Originally Posted by
Kano
The turnaround in the 30's came off the back of the private sector loaning money to Roosevelt to get things moving again - if there are no workers earning money and thus no one going to buy the products from these companies, the economic system was only going one way. So the Steagall act worked well as an illusionary measure but it was a case of companies having to bide their time while the economy picked up again and as we have seen over the decades, they have chipped away in court case after court case until he it has become meaningless. They initially had to wait for the recovery to occur during (most) of that decade, then the Second World War, dealing with those post-war financial implications in the economy, before the boom of the late 50/60's finally gave them the green light. That was when the challenges to the act really began to have an effect, leading to the de-industrialisation of the 70's, heavy deregulation of banks in the late 70/80's and so forth.
The idea of the left, through Marxism mostly, spread pretty quickly really but its failed misinterpretation through Lenin/Stalin and Mao absolutely tarnished it in the West. Easily providing all the ammunition capitalism needed to point and state what an awful, totalitarian ideology it was at heart. Job done. But capitalism and the real left just won't gel and that's the problem it faces. Although, that may well be resolved without them having to do much at all. Maybe that will prove to be the point when rather just focusing on what it doesn't want society to look like, people will step forward with a clear vision of what it should become.
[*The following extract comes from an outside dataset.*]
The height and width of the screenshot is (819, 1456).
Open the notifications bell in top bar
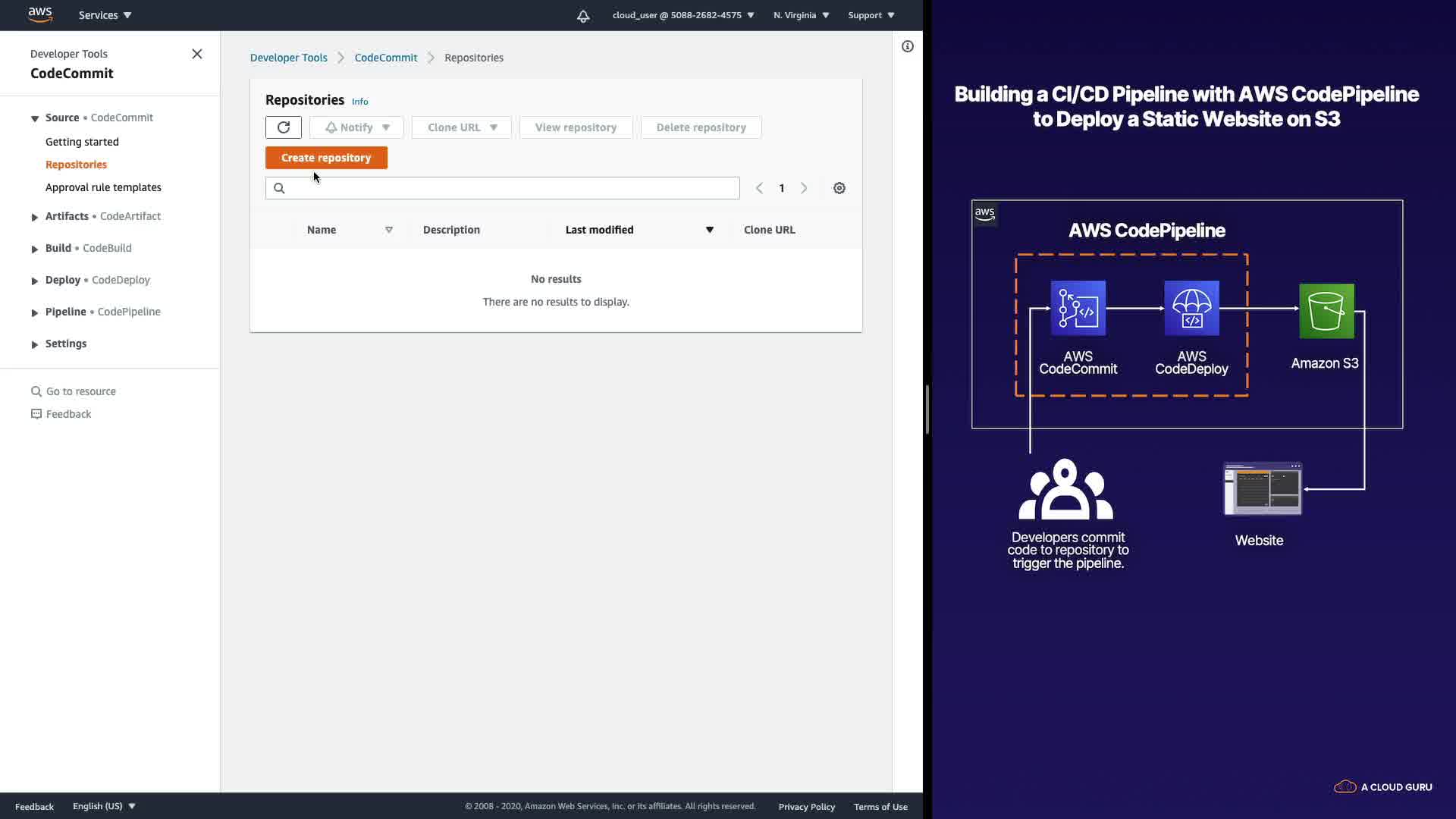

Left or right, centre or not, many of the ideals cross over. Labour's 'angle' was always about standing for the working class, defending the common man against the tyranny of the educated classes etc etc. Worked great on a local level but not to the masses in this system, without sounding too manic. The closer to central Government it got, the more diluted it became. No surprise at all that Attlee formed their first majority post-WWII. Any ideas of real 'radicalism' have no room to work within this economic model and so it could never truly be a leftist party. It was merely natural progression that over the decades the two main parties have merged into one indistinguishable form. Kinnock was the last throwback to the 'old school' union type but he was laughably out of touch as the Tories steam rolled ahead with modernisation and he never stood a chance with the electorate. He stunk of the bleak 70's that everyone wanted dead and buried under Wilson/Callaghan.
This is the ironic thing about the two sides. Bottom line, people who vote for either want the same thing. Jobs and stability. But keeping them apart is a business for the media and for politicians who have chosen a career that is built on taking turns. Too many vested interests to allow people to stop shouting at each other for a minute and realise their similarities. That sort of mass union is absolutely terrifying for those with so much to lose.
Whether it's the movement and belief of people that pushed Corbyn to his job, Sanders appearance as an American (moderate) socialist in the mainstream, Greece, Spain, or Austria, Netherlands, France or Trump - these are signs of people movement away from the norm. Throw in Occupy, Black Lives (whether or not they are successful or if people believe they are valid causes) and of course the Tea Party, then there is a shift happening in two directions. A growing swell of anger from almost every corner of society. At the moment, the main difference is, one side has a vision (based on nostalgia, or a form of mourning for the past some would call it) while the other is behind in that respect. I won't claim to know what it is heading toward exactly but we are undoubtedly in the stages of something else forming in the spectrum.